## Some records

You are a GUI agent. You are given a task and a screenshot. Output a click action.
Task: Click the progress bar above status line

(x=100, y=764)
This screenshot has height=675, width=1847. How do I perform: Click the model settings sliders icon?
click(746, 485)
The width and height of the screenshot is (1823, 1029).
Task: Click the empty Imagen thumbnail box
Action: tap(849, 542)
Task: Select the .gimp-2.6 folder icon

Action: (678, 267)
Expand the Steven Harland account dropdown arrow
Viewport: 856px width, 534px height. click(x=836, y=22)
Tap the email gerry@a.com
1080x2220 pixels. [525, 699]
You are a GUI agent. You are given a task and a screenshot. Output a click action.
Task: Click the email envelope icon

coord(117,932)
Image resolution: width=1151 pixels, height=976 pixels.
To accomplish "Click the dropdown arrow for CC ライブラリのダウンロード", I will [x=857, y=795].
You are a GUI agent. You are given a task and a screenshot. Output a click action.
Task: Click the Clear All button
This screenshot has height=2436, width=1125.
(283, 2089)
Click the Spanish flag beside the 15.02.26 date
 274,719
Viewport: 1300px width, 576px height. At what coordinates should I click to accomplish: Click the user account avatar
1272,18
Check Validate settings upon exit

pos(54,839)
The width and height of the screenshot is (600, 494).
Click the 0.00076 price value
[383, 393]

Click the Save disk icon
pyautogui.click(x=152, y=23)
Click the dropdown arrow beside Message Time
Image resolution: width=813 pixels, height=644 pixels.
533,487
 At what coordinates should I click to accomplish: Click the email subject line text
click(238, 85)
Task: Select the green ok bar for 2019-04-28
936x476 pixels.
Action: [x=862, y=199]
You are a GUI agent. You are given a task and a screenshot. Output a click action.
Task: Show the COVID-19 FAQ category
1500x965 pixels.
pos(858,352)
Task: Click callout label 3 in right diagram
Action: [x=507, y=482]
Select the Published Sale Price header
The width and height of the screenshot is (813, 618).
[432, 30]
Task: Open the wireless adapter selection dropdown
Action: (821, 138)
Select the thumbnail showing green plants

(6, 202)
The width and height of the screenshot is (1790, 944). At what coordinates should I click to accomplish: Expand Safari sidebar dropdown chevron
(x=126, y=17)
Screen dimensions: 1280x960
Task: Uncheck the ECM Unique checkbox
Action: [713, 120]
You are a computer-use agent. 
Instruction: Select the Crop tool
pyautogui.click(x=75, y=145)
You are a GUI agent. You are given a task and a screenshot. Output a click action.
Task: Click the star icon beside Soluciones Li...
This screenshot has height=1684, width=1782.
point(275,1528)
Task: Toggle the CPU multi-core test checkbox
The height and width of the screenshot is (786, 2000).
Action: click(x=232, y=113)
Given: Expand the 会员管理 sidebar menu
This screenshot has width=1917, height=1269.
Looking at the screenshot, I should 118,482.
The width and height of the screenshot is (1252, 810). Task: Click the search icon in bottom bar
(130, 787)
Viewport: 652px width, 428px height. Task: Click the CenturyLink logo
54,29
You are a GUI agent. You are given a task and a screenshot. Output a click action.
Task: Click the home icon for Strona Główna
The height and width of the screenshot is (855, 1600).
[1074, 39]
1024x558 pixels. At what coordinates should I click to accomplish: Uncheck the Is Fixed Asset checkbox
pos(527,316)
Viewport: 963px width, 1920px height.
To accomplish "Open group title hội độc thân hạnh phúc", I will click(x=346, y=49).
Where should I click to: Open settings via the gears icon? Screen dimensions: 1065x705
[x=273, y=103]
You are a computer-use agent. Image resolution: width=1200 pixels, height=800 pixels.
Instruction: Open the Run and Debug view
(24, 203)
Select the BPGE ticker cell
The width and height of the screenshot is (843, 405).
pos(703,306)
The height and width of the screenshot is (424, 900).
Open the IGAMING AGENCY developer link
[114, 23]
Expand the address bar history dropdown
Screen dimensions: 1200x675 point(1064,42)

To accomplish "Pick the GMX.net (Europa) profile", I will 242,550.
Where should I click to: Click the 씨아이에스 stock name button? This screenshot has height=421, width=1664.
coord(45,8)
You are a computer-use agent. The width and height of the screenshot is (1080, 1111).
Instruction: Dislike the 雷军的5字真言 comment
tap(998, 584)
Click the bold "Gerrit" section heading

## Goal
Rename "GUI agent" to "desktop assistant" everywhere in the records above, keeping everything else unchanged.

## Solution for this task
You are a desktop assistant. You are given a task and a screenshot. Output a click action.
Task: Click the progress bar above status line

(x=100, y=764)
This screenshot has height=675, width=1847. How do I perform: Click the model settings sliders icon?
click(746, 485)
The width and height of the screenshot is (1823, 1029).
Task: Click the empty Imagen thumbnail box
Action: tap(849, 542)
Task: Select the .gimp-2.6 folder icon

Action: (678, 267)
Expand the Steven Harland account dropdown arrow
Viewport: 856px width, 534px height. click(x=836, y=22)
Tap the email gerry@a.com
1080x2220 pixels. [525, 699]
You are a desktop assistant. You are given a task and a screenshot. Output a click action.
Task: Click the email envelope icon

coord(117,932)
Image resolution: width=1151 pixels, height=976 pixels.
To accomplish "Click the dropdown arrow for CC ライブラリのダウンロード", I will [x=857, y=795].
You are a desktop assistant. You are given a task and a screenshot. Output a click action.
Task: Click the Clear All button
This screenshot has height=2436, width=1125.
(283, 2089)
Click the Spanish flag beside the 15.02.26 date
 274,719
Viewport: 1300px width, 576px height. At what coordinates should I click to accomplish: Click the user account avatar
1272,18
Check Validate settings upon exit

pos(54,839)
The width and height of the screenshot is (600, 494).
Click the 0.00076 price value
[383, 393]

Click the Save disk icon
pyautogui.click(x=152, y=23)
Click the dropdown arrow beside Message Time
Image resolution: width=813 pixels, height=644 pixels.
533,487
 At what coordinates should I click to accomplish: Click the email subject line text
click(238, 85)
Task: Select the green ok bar for 2019-04-28
936x476 pixels.
Action: [x=862, y=199]
You are a desktop assistant. You are given a task and a screenshot. Output a click action.
Task: Show the COVID-19 FAQ category
1500x965 pixels.
pos(858,352)
Task: Click callout label 3 in right diagram
Action: [x=507, y=482]
Select the Published Sale Price header
The width and height of the screenshot is (813, 618).
[432, 30]
Task: Open the wireless adapter selection dropdown
Action: (821, 138)
Select the thumbnail showing green plants

(6, 202)
The width and height of the screenshot is (1790, 944). At what coordinates should I click to accomplish: Expand Safari sidebar dropdown chevron
(x=126, y=17)
Screen dimensions: 1280x960
Task: Uncheck the ECM Unique checkbox
Action: [713, 120]
You are a computer-use agent. 
Instruction: Select the Crop tool
pyautogui.click(x=75, y=145)
You are a desktop assistant. You are given a task and a screenshot. Output a click action.
Task: Click the star icon beside Soluciones Li...
This screenshot has height=1684, width=1782.
point(275,1528)
Task: Toggle the CPU multi-core test checkbox
The height and width of the screenshot is (786, 2000).
Action: click(x=232, y=113)
Given: Expand the 会员管理 sidebar menu
This screenshot has width=1917, height=1269.
Looking at the screenshot, I should 118,482.
The width and height of the screenshot is (1252, 810). Task: Click the search icon in bottom bar
(130, 787)
Viewport: 652px width, 428px height. Task: Click the CenturyLink logo
54,29
You are a desktop assistant. You are given a task and a screenshot. Output a click action.
Task: Click the home icon for Strona Główna
The height and width of the screenshot is (855, 1600).
[1074, 39]
1024x558 pixels. At what coordinates should I click to accomplish: Uncheck the Is Fixed Asset checkbox
pos(527,316)
Viewport: 963px width, 1920px height.
To accomplish "Open group title hội độc thân hạnh phúc", I will click(x=346, y=49).
Where should I click to: Open settings via the gears icon? Screen dimensions: 1065x705
[x=273, y=103]
You are a computer-use agent. Image resolution: width=1200 pixels, height=800 pixels.
Instruction: Open the Run and Debug view
(24, 203)
Select the BPGE ticker cell
The width and height of the screenshot is (843, 405).
pos(703,306)
The height and width of the screenshot is (424, 900).
Open the IGAMING AGENCY developer link
[114, 23]
Expand the address bar history dropdown
Screen dimensions: 1200x675 point(1064,42)

To accomplish "Pick the GMX.net (Europa) profile", I will 242,550.
Where should I click to: Click the 씨아이에스 stock name button? This screenshot has height=421, width=1664.
coord(45,8)
You are a computer-use agent. The width and height of the screenshot is (1080, 1111).
Instruction: Dislike the 雷军的5字真言 comment
tap(998, 584)
Click the bold "Gerrit" section heading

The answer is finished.